Computational Methods

All ab initio calculations were carried out using the Gaussian09 program42. The augmented Dunning’s correlation consistent valence triple-zeta (aug-cc-pVTZ) basis sets43, 44 were used for H, C, F and Cl atoms. To reduce the computation times and consider relativistic effect of heavy elements, the aug-cc-pVTZ-PP small-core relativistic effective core potential (RECP) together with their corresponding basis sets45, 46 were used for all other atoms, and the RECP retains 25 and 26 explicit electrons for halogen atoms (Br and I) and noble-gas atoms (Kr and Xe), respectively. HNgCCX (Ng = Kr and Xe; X = F, Cl, Br and I) and the concerning transition states (TS1 and TS2) were firstly optimized by the second-order Møller–Plesset perturbation theory (MP2(full))47, then the harmonic vibrational frequency calculation using analytic second derivatives to check that the optimized structure is the minima or true transition states, and the zero-point vibrational energies (ZPVE) were calculated simultaneously, moreover, intrinsic reaction coordinate (IRC) calculations were carried out by MP2 method to verify that the transition states connect the appropriate minima. To obtain more accurate energy of HNgCCX and the concerning transition states, the CCSD(T) single-point energy over the optimized geometry was calculated using the same RECP and basis sets.

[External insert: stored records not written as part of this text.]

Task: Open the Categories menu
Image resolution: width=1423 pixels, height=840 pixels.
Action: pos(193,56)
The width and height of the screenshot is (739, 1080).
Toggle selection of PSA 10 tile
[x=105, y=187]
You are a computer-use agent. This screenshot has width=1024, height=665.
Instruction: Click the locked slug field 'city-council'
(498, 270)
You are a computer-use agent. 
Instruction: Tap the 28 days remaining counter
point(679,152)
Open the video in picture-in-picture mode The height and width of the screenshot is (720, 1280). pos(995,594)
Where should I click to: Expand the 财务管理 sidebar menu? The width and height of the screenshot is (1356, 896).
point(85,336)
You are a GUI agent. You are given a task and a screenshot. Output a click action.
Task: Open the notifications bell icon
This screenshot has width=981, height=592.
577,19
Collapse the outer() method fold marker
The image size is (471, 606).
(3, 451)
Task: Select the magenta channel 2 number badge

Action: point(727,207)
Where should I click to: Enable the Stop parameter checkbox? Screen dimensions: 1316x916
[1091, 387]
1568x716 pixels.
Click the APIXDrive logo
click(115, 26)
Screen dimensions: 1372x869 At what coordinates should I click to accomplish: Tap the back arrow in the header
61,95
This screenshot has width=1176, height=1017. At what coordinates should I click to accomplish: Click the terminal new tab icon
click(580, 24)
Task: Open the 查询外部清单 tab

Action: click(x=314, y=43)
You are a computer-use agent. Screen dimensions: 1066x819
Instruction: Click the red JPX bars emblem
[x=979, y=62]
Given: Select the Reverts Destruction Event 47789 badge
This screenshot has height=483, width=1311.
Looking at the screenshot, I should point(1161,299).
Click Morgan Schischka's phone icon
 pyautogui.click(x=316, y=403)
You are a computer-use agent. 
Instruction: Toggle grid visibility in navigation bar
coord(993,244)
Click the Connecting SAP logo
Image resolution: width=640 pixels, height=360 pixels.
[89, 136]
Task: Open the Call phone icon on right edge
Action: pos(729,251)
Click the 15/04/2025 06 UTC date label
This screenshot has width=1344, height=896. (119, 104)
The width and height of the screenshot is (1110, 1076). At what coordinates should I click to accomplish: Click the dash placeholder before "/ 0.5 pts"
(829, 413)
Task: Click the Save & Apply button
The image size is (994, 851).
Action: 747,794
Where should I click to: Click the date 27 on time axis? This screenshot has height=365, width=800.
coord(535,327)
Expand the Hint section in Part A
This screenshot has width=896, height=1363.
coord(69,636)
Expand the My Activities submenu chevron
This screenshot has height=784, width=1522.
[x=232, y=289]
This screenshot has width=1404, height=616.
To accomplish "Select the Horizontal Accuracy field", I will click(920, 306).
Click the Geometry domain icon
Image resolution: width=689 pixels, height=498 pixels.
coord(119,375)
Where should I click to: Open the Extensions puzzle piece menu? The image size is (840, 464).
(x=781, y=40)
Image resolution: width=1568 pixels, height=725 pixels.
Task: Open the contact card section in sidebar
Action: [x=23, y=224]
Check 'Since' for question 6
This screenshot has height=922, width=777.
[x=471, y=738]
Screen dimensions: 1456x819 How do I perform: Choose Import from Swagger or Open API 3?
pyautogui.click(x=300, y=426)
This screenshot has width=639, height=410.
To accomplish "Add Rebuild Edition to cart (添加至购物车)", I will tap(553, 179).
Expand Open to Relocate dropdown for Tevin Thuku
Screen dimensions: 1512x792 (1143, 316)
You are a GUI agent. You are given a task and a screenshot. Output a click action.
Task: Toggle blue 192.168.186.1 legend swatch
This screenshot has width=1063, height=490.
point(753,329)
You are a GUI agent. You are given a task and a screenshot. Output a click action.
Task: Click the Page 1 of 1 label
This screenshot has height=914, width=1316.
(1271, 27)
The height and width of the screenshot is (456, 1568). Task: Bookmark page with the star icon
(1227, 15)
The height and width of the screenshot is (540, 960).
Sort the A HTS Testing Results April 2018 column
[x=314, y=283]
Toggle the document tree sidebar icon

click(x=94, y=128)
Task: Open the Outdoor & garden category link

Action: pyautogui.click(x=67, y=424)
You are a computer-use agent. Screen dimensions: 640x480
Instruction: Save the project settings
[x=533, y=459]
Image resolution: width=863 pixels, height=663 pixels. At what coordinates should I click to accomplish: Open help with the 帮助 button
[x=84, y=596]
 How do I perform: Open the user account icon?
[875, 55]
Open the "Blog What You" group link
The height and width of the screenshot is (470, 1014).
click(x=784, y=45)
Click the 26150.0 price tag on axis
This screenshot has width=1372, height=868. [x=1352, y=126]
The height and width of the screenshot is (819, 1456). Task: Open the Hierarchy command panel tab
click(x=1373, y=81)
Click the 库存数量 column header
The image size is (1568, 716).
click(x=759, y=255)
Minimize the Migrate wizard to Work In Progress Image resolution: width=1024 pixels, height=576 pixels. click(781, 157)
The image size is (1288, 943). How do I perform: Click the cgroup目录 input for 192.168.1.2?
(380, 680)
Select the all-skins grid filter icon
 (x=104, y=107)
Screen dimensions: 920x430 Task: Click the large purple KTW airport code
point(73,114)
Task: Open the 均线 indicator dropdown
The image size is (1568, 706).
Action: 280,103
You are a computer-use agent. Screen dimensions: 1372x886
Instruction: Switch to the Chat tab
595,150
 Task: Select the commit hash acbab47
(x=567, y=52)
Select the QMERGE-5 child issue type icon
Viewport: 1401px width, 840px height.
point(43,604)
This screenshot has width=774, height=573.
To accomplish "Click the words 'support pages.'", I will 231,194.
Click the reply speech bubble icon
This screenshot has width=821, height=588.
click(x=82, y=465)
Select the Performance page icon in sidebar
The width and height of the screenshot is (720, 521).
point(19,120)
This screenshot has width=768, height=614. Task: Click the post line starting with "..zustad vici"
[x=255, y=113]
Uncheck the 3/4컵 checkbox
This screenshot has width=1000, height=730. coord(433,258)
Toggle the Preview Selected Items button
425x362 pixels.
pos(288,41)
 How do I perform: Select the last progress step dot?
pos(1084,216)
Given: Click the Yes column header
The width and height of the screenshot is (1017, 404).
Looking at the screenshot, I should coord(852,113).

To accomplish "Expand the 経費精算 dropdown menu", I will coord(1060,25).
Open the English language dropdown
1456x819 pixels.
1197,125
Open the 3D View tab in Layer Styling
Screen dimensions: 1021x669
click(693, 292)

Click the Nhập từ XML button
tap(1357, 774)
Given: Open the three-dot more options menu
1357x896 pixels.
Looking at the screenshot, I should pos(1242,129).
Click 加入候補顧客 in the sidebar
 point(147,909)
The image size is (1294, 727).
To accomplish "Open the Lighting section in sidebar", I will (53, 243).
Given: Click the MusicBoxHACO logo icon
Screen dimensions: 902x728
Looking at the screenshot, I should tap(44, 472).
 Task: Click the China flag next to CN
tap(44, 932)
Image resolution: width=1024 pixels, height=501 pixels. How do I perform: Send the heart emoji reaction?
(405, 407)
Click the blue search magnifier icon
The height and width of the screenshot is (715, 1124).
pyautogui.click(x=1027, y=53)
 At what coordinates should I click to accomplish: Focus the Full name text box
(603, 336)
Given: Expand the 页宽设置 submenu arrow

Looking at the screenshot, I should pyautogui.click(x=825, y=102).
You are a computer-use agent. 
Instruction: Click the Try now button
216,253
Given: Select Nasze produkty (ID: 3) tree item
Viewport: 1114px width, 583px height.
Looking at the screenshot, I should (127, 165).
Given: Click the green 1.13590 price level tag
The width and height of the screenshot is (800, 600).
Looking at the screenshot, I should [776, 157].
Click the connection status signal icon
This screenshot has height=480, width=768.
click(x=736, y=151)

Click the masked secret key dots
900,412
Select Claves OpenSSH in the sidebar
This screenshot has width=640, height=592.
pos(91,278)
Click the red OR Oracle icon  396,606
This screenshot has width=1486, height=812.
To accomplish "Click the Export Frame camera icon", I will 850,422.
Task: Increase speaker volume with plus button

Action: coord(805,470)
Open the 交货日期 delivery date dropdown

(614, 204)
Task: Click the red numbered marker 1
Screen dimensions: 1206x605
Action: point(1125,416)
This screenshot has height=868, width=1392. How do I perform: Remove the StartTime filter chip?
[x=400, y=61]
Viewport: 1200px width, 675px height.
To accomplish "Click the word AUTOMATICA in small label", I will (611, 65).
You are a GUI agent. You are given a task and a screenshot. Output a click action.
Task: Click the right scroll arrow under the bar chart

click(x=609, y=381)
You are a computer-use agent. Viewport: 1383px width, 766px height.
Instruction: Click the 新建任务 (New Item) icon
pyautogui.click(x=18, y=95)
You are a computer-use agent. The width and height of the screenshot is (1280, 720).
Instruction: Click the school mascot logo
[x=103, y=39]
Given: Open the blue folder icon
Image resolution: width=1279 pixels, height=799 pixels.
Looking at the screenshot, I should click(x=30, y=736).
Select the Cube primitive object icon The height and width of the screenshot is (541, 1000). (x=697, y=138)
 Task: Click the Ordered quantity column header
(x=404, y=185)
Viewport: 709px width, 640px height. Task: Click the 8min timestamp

To fully understand the nature of the bonding interactions in HNgCCX molecules, Bader’s atoms-in-molecule (AIM)48, 49 and fuzzy bond orders (FBO)35, 36 calculations were performed by the Multiwfn software50. To avoid the negative effects of diffuse functions, the cc-pVTZ/cc-pVTZ-PP basis sets removing diffuse functions were used to FBO calculation. All-electron basis sets rather than ECP basis sets mentioned above were used to generate wave functions for AIM analyses to obtain reasonable results in chemical sense, for example, the WTBS basis set51, 52 was used for I and Xe atoms, and the aug-cc-pVTZ basis set for other atoms.